Skip to content

Latest commit

 

History

History

lora_huggingface

Training LoRA's with Huggingface and Peft

This flow finetunes a LoRA from a model downloaded from huggingface. It uses the @checkpoint decorator to save the model's state periodically so that it can reload it when the execution gets interrupted.

Setup

  1. If you are running OSS Metaflow install pip install metaflow; If you are runnning it on the Outerbounds Platform, run pip install outerbounds

  2. Install other dependencies

    pip install -r requirements.txt

Executing the Flow

python remote_flow.py run --config-file experiment_config.yaml

Salient Features

  • Loading and caching models from Huggingface:

    • This flow uses the @huggingface_hub decorator to load and cache models from Huggingface.
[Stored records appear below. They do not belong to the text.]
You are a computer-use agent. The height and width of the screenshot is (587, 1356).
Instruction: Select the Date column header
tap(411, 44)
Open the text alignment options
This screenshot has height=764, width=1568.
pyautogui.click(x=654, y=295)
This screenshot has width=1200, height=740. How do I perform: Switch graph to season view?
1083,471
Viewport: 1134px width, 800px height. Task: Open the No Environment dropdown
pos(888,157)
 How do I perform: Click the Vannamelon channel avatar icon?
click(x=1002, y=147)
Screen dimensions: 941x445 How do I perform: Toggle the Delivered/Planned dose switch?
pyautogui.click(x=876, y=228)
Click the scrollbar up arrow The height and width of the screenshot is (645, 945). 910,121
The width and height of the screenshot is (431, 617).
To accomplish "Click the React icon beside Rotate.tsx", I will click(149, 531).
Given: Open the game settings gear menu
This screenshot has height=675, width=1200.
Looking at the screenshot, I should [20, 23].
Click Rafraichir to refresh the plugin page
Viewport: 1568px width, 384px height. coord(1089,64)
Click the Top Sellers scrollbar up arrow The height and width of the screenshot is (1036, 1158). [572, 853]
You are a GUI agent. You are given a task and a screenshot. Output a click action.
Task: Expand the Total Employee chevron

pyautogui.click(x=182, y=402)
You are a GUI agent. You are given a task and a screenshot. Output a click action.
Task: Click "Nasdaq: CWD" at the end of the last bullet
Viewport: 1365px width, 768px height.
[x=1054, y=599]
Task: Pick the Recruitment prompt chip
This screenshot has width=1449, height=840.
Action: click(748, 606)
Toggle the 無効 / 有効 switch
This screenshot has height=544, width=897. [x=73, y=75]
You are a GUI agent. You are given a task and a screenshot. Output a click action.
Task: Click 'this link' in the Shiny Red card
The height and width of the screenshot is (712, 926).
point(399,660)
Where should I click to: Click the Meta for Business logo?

This allows uses to pull models from external sources like huggingface_hub and avoid any unncessary re-downloads.
    • @huggingface_hub injects methods to current like current.huggingface_hub.snapshot_download. current.huggingface_hub.snapshot_download downloads the model from the Huggingface Hub and saves it in the backend storage based on the model's repo_id. If there exists a model with the same repo_id in the backend storage, it will not download the model again. The return value of the function is a reference to the model in the backend storage.
    • The reference returned by current.huggingface_hub.snapshot_download can become a first class data artifact in Metaflow and then be used to load the models in the subsequent @steps via @model(load=["hf_model_checkpoint"])
  • Automatic Checkpoint Reloading on Failure: This flow integrates @checkpoint with Huggingface's Trainer's callback mechanism similar to the example that trains handwriting recognition with the MNIST dataset. This example showcases how the checkpoint can be reloaded in cases or failures by just using this simple block of code that derives if the checkpoint needs to be used by the underlying function.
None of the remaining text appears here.